И ушел. Поклон передал через нее, прощения просил у братьев. Слыхано не было в те годы о таком деле, это в старые времена уходили странничать. “Ничего, скоро его вернут”,— посулила старшая невестка. А Ксюша подумала: “Хорошо бы, не вернули, а шел бы, куда хочет”. Из семьи она более других любила Павла. После Федора.
Привиделась ей дорога полем, и шагает по ней Павел куда глаза глядят, идет, вот уж едва видно его, и скрылся за увалом. Счастливого пути!
Семен и Прошка, младший из братьев, подались на шахты, где отец работал,— теперь уж Сталино, не Юзовка. Федор и на два года его старше брат Степан, оба женатые, детные, — у Аксиньи уже второй сын родился,— вступили в колхоз.

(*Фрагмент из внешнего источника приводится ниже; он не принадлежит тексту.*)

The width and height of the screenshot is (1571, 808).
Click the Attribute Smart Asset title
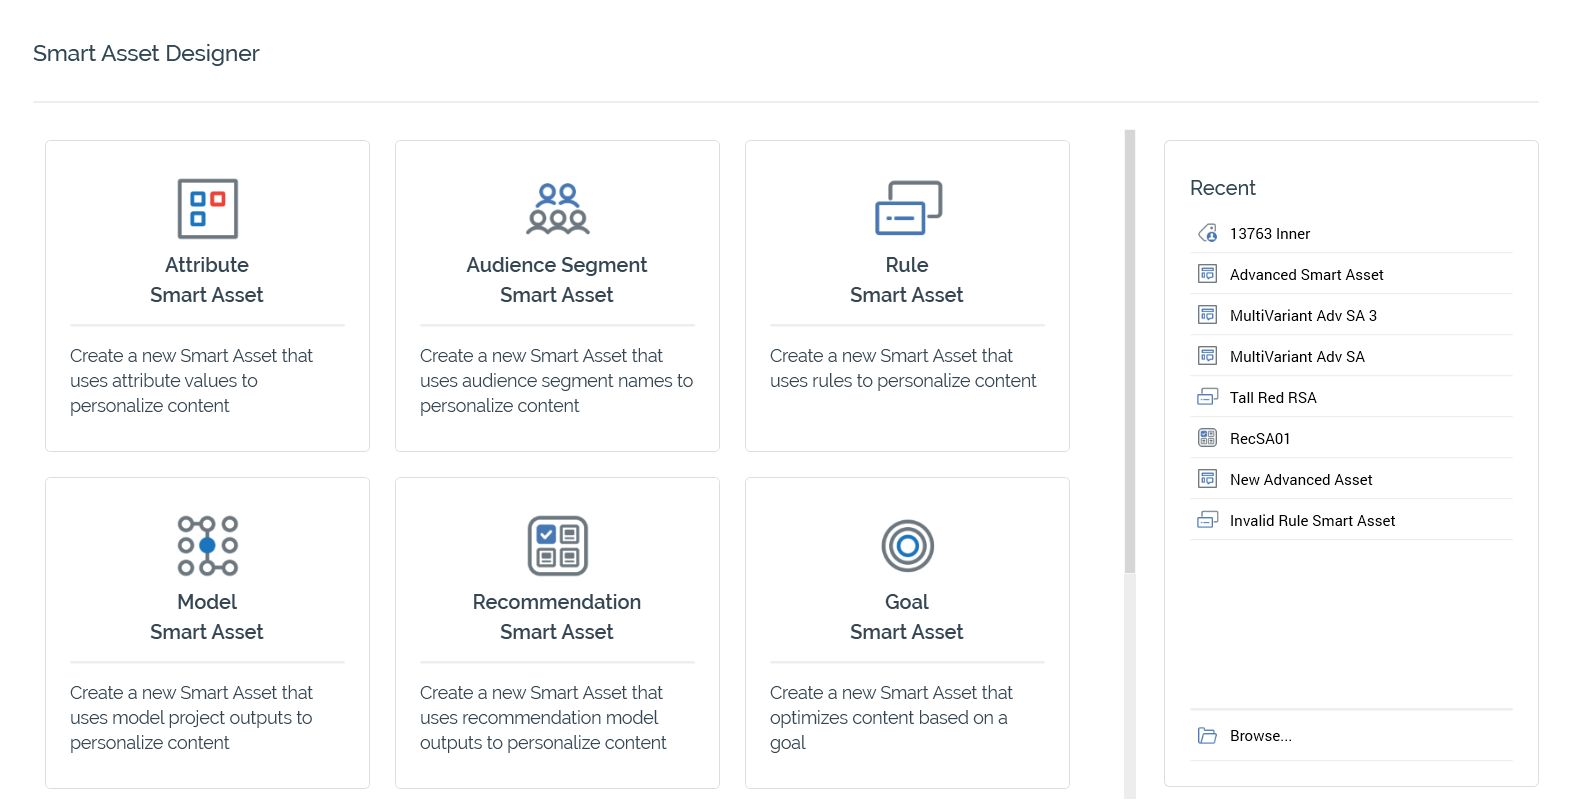[207, 280]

Крестьянствовала бы Аксинья до конца жизни и с домом в Зуйках не рассталась бы — сколько в нем трудов ее, сколько памяти! Да повернулась судьба. И опять же война треклятая виновата. Ударила по их жизни исподтишка, из-под земли вынырнула.
Младший сын, Виктор, после армии вернулся домой, в родное село. На службе получил специальность водителя автомашин, в колхозе работал на грузовой. Женился на хорошей девушке, народили двоих сыновей.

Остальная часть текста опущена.